** Entries supplied follows **
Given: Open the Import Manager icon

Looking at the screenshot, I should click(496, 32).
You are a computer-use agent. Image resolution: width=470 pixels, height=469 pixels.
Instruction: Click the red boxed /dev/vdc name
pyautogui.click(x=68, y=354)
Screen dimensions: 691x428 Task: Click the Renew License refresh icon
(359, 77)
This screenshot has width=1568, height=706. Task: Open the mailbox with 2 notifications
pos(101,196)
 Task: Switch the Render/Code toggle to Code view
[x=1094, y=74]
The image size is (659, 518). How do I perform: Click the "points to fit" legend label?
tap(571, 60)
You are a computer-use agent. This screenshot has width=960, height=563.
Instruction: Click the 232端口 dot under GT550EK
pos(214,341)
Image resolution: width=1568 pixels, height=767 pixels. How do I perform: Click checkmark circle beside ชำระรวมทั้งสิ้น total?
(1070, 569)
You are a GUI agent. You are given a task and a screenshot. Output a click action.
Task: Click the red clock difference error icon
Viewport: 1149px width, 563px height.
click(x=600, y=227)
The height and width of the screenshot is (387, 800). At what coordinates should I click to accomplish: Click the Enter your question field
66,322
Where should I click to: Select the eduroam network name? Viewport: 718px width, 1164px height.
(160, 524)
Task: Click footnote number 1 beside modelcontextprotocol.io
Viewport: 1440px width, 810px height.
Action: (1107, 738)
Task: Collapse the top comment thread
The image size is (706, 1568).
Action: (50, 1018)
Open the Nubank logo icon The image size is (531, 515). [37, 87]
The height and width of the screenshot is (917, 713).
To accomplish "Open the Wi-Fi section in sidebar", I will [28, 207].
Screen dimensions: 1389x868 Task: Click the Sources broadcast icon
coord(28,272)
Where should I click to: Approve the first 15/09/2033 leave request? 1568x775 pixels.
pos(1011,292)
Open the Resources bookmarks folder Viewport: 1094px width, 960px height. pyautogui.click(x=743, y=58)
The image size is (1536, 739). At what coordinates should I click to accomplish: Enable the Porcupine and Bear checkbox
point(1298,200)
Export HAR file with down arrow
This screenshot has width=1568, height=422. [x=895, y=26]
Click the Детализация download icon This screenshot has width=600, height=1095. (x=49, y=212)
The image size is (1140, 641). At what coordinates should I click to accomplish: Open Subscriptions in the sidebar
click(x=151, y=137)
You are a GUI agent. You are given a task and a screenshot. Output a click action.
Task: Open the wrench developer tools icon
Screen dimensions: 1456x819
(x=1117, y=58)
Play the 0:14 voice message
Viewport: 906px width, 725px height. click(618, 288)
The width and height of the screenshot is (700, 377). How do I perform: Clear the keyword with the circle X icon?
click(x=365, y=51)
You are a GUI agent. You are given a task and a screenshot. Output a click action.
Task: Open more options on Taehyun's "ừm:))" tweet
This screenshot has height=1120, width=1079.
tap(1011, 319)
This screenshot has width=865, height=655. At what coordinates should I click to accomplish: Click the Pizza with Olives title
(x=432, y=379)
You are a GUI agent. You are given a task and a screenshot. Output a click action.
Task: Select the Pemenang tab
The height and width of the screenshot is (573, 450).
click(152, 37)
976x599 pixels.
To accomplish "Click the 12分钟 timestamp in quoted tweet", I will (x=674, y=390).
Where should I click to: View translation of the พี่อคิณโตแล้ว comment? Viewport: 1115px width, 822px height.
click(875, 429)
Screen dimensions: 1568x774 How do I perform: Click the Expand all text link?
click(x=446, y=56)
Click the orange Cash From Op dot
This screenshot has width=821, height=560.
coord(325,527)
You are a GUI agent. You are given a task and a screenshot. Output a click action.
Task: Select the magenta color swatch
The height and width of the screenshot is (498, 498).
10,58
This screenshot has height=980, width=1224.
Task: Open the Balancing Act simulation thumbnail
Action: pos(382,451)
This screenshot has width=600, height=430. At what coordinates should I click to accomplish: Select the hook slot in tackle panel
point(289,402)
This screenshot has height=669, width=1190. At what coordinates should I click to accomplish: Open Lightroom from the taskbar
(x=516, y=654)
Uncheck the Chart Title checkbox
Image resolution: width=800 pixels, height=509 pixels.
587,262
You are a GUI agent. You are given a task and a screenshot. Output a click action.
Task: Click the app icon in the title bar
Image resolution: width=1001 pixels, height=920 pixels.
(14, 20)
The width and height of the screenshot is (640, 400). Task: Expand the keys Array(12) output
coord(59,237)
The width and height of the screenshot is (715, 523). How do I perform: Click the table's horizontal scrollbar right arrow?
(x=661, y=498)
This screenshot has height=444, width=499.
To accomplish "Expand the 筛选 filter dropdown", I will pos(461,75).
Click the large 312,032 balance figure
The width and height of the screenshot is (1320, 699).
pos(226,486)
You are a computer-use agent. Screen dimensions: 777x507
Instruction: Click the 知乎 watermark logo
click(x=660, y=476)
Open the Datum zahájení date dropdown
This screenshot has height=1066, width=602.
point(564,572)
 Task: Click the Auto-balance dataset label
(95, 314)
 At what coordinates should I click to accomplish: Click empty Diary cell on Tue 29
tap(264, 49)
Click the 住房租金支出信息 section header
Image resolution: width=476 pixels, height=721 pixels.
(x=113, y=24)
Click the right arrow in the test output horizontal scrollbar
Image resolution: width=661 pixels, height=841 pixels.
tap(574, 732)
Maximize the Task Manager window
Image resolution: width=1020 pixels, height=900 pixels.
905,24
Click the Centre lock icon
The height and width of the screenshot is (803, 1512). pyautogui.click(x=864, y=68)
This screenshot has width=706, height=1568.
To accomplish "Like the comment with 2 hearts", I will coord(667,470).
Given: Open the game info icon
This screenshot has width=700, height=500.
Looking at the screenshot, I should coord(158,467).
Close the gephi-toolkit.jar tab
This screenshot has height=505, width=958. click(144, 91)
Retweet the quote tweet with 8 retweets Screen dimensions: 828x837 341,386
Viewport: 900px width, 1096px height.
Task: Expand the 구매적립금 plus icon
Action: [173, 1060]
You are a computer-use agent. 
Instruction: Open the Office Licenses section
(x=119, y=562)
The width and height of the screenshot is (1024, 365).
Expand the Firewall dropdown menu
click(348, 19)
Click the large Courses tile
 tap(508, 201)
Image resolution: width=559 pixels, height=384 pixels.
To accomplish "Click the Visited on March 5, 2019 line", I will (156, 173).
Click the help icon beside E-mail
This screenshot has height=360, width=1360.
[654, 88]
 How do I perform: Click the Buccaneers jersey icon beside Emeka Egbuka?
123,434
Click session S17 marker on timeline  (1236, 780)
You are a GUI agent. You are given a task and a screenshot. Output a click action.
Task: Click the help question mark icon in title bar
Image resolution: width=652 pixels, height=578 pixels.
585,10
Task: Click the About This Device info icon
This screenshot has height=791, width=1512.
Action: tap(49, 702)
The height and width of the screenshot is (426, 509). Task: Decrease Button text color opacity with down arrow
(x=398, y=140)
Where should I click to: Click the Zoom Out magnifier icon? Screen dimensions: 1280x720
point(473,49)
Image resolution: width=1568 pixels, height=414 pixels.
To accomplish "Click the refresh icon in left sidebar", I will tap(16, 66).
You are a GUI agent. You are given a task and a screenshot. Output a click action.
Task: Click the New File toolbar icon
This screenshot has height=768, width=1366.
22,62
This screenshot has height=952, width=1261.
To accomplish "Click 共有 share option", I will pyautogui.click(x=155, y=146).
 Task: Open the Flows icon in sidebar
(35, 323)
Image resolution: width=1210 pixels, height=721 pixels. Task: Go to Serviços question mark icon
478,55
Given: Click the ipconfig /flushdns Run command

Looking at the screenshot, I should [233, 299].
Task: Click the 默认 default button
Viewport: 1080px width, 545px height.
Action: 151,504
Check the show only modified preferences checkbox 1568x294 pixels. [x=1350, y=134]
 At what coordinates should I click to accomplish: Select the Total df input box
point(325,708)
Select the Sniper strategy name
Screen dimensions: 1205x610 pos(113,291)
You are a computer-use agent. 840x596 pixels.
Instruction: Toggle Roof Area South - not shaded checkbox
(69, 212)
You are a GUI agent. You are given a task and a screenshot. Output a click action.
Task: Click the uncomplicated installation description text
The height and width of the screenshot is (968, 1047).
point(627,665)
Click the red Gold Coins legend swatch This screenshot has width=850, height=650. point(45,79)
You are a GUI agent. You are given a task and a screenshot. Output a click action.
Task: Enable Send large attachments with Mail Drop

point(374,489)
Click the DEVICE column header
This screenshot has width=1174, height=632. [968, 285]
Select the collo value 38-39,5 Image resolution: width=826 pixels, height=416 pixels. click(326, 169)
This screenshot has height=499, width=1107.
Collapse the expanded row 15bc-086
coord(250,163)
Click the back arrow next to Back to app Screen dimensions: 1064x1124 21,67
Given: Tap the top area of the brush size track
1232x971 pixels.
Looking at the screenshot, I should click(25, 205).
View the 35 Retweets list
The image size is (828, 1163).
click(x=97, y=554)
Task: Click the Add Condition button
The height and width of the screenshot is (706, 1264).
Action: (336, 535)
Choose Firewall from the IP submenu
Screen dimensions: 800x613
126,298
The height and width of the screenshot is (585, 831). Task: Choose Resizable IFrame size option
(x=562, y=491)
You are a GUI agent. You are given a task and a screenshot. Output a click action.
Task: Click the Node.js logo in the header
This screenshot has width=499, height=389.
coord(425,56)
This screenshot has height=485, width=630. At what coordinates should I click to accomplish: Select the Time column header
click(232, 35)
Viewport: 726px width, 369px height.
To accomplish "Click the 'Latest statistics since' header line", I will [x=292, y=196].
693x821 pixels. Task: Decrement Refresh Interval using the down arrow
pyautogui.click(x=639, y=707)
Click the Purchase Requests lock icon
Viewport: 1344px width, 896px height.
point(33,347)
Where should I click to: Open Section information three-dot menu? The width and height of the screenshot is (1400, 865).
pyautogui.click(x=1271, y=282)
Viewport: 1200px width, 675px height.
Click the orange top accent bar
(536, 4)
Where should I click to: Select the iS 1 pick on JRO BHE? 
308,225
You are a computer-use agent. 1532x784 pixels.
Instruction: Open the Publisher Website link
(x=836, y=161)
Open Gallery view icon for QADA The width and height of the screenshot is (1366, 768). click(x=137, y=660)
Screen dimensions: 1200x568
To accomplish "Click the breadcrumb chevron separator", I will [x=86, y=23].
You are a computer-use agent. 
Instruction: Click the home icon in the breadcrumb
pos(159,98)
** End of Entries supplied **
**Exercise details:** Would you please give the number of lines in the data above that contain the string "computer"? Reply with that number only.

**Task output:** 7